The occupation of Lomo de Corvina began in the wee hours of April 12 and was part of a broader series of land invasions in Lima in recent weeks.
Since the first families set foot on that sandy and steep terrain in Villa El Salvador, authorities have urged the squatters to leave peacefully. The problem is that many of these people seemingly have no alternative.
“Where are we going to go? If they throw us out, we’ll be there on the street,” Celestina Landia Duran, a 38-year-old single mother of three, told Efe.
Peru has a housing deficit of nearly two million homes, according to official figures, and that explains why that Andean nation ranks second in Latin America (after Cuba) in terms of the expansion of informally occupied lands, according to a report by the Group for Analysis of Development (Grade).
In a bid to reverse the trend of recent decades, a period in which 93 percent of growth in the country’s cities has been the result of informal settlements, Housing Minister Solangel Fernandez this week submitted a draft sustainable urban development bill to a legislative committee.
The goal of that proposed bill is to provide a legislative framework for the planning, use and management of urban land.

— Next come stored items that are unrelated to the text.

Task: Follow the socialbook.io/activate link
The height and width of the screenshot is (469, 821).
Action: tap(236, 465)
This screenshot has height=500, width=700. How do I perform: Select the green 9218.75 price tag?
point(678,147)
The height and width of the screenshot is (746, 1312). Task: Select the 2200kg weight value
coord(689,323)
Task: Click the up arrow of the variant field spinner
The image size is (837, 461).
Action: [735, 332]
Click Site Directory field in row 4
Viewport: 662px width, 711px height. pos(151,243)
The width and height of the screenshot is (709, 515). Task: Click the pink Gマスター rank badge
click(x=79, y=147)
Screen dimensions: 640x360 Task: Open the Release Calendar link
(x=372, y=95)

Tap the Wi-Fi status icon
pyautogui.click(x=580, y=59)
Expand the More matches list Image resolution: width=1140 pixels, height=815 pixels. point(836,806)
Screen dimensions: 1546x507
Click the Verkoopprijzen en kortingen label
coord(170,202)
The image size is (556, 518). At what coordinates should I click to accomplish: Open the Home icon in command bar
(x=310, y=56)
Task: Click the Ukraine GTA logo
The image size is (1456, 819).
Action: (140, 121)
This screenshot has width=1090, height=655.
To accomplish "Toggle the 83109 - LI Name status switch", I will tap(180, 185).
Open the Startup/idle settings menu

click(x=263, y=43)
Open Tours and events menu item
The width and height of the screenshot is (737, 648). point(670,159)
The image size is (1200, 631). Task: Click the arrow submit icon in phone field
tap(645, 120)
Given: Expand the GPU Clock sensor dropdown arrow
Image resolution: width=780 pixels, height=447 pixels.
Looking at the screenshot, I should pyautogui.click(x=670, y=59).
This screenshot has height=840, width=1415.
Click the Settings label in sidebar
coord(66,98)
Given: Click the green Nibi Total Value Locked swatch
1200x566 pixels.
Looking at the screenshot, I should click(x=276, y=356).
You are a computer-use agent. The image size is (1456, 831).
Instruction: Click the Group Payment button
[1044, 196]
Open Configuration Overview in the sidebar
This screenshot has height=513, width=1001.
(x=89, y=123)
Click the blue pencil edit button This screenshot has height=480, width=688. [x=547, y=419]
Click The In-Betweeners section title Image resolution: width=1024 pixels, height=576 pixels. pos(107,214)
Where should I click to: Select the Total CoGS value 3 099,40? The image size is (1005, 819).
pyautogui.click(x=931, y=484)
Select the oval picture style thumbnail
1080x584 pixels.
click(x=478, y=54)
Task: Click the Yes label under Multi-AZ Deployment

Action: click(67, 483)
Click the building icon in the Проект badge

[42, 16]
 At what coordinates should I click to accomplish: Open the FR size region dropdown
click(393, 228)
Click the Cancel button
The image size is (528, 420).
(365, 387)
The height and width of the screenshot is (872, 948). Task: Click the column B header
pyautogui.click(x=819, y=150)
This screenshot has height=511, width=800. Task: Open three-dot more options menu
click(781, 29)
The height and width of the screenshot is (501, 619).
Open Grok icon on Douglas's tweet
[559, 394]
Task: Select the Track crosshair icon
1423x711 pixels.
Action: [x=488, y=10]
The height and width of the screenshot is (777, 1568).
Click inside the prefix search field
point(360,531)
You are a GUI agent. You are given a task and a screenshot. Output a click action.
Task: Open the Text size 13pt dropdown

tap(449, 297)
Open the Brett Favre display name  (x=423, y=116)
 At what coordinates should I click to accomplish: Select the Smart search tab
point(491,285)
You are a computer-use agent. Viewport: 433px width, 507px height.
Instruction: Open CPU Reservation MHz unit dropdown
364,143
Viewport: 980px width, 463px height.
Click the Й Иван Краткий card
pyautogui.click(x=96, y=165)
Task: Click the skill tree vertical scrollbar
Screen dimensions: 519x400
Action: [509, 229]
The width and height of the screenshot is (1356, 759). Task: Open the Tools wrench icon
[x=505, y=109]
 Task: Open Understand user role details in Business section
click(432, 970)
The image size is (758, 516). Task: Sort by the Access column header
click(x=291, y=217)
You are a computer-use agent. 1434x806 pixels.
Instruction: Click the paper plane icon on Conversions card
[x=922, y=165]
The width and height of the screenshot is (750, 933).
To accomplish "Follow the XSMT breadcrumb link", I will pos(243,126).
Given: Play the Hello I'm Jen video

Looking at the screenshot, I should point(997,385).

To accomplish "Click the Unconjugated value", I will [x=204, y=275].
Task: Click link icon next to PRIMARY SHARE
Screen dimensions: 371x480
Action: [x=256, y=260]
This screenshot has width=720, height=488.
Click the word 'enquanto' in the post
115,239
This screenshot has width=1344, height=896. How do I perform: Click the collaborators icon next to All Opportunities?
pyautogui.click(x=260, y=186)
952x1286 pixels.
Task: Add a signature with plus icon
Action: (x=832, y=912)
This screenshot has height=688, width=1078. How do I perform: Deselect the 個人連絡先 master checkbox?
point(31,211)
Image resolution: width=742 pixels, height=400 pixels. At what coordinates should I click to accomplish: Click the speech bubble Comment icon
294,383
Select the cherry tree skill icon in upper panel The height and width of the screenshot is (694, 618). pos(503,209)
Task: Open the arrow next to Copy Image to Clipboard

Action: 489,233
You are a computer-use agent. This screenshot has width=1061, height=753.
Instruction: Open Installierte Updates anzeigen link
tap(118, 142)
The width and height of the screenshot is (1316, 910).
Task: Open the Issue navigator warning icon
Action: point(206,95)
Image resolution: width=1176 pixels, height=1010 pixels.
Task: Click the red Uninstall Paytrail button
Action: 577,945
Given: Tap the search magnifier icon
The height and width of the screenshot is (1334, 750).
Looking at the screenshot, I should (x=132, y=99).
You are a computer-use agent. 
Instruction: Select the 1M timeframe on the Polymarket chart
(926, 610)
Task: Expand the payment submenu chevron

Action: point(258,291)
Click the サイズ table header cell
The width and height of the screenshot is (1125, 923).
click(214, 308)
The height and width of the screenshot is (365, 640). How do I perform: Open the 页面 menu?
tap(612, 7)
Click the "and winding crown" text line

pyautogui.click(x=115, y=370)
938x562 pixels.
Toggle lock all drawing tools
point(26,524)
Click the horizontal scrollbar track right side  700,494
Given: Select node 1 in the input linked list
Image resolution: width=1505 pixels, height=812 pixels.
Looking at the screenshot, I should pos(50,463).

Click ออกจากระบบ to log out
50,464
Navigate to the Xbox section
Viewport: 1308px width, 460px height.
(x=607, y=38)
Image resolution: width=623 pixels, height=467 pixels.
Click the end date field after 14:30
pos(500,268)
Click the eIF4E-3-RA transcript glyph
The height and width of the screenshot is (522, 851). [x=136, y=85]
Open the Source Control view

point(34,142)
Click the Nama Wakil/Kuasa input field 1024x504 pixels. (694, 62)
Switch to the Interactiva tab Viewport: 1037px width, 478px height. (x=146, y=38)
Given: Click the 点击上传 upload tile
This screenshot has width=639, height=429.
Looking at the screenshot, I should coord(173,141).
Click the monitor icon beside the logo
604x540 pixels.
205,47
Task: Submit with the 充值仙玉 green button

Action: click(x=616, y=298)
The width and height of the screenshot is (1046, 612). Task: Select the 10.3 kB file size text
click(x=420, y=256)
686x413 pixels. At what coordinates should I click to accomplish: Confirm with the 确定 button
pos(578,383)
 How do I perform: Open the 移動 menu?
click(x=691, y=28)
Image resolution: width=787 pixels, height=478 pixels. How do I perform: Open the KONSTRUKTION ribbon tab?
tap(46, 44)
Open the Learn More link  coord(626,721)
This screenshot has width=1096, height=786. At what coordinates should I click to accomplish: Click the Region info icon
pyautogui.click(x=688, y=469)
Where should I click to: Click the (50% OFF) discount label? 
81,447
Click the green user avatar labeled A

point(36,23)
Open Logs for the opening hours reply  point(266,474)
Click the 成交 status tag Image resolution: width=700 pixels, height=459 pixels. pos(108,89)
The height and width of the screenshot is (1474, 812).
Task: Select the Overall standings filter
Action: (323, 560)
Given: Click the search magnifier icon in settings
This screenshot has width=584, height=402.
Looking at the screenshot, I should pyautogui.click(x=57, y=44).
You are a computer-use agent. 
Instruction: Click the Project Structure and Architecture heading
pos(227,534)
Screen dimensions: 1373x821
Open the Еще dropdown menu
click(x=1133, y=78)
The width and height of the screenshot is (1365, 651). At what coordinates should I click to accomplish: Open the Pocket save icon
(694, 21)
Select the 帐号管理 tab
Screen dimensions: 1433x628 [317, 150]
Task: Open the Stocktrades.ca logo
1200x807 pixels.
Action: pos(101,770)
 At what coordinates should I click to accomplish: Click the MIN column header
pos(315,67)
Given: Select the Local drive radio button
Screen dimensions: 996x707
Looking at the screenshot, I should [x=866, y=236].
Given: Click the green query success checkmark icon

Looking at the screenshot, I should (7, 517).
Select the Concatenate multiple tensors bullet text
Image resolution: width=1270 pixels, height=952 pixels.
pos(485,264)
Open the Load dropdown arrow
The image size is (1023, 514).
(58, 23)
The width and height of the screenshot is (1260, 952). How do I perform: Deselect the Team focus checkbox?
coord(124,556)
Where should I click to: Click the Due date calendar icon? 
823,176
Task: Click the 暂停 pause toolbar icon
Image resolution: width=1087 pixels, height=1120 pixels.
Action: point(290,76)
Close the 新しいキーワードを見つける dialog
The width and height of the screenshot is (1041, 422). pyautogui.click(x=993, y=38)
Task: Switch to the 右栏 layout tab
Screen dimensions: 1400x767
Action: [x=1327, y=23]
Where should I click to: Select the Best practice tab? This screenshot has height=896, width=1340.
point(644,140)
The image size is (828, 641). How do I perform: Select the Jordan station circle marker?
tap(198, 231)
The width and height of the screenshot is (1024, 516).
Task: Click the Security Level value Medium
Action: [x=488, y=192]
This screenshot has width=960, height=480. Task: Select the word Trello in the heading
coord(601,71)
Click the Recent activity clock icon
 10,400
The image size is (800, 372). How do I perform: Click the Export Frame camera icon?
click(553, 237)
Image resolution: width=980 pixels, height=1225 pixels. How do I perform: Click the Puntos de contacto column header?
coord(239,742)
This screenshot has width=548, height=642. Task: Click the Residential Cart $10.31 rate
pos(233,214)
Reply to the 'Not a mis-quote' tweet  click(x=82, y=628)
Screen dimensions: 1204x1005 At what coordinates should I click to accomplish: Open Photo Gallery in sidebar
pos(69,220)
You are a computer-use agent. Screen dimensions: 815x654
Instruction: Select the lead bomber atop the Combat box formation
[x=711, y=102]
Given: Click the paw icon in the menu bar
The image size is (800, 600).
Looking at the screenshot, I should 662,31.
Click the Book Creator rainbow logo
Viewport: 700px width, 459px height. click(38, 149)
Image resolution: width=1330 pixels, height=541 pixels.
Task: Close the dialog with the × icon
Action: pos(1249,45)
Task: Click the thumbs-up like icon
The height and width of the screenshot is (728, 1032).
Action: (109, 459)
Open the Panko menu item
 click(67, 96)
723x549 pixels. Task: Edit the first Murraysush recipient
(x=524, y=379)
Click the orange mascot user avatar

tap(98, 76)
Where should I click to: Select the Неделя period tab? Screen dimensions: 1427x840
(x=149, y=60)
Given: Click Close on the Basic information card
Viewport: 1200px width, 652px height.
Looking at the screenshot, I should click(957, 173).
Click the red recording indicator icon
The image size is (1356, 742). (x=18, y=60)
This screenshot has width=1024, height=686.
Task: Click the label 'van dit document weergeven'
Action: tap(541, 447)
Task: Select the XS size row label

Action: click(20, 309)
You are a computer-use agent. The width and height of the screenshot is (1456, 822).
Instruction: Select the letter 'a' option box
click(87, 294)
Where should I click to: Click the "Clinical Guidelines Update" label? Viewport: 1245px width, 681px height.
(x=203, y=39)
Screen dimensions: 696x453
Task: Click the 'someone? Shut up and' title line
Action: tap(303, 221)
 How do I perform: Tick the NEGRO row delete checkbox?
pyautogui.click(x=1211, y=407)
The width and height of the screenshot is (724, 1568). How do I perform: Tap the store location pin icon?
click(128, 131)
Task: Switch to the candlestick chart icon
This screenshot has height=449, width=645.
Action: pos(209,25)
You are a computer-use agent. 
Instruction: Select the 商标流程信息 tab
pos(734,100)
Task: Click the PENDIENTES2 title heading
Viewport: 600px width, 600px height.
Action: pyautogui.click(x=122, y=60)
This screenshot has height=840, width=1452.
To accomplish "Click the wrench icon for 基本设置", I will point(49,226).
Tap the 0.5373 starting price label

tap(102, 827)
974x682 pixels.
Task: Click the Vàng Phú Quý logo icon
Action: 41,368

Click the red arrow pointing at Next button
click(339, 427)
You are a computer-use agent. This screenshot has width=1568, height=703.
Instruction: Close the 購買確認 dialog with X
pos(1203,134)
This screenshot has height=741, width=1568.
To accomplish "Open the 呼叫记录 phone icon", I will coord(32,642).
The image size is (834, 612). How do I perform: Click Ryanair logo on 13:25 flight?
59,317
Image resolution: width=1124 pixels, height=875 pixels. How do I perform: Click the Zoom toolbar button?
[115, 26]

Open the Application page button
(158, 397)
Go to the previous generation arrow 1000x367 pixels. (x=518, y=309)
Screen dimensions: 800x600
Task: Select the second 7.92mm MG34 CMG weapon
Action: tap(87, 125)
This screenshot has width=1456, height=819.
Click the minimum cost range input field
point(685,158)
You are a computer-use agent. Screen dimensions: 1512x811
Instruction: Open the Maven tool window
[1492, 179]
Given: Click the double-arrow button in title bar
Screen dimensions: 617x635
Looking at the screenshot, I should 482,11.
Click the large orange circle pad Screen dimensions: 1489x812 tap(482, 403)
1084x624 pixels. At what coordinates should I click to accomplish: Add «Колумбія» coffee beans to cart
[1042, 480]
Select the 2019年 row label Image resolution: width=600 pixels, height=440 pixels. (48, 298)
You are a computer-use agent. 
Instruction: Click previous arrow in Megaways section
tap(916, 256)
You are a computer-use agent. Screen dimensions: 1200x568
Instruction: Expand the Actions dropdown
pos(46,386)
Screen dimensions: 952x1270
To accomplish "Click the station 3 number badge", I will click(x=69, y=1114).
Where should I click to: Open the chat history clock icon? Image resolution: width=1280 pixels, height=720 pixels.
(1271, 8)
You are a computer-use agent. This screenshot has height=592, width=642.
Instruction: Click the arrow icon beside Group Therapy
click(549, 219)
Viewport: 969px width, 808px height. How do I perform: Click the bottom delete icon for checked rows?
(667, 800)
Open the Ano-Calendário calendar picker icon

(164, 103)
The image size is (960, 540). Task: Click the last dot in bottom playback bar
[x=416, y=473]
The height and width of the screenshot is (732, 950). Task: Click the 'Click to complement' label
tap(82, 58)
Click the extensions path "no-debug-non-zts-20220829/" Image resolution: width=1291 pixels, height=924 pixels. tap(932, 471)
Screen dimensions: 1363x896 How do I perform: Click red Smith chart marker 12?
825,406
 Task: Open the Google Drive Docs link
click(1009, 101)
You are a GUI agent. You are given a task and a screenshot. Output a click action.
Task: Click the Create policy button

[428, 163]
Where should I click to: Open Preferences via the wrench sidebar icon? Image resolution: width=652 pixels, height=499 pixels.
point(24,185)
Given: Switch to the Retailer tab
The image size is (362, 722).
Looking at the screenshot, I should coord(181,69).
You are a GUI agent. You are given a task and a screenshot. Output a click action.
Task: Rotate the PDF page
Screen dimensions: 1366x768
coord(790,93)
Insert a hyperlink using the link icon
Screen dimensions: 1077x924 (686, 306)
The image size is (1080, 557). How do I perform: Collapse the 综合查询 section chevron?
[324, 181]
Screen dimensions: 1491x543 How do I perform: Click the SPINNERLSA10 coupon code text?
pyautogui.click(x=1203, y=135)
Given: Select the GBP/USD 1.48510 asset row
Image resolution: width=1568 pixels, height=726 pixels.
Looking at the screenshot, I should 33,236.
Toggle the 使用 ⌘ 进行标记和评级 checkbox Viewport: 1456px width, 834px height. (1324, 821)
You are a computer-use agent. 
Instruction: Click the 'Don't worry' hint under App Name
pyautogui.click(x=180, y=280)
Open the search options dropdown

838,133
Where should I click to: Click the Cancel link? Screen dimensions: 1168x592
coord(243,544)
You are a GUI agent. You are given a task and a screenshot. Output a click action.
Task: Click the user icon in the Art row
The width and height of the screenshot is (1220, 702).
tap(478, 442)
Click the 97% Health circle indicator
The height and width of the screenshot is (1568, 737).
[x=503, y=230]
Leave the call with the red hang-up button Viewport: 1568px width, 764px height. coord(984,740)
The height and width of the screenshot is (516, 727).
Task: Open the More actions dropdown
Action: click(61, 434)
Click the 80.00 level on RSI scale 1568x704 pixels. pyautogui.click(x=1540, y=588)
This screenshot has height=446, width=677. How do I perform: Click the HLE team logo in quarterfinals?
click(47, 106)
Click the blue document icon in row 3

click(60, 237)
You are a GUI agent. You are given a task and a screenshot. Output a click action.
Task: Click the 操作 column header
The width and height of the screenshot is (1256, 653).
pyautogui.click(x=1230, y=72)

The proposal comes just seven months after Congress passed a controversial bill that extended the amount of time that lands can be occupied informally and facilitates the process of formalizing people’s ownership.
That 2020 law, however, has proved controversial, with critics saying it will only encourage illegal land occupation and land trafficking by criminal groups.
One of the organizations most opposed to the law was the Red de Lomas del Peru, a group whose mission is to protect Peru’s coastal hills.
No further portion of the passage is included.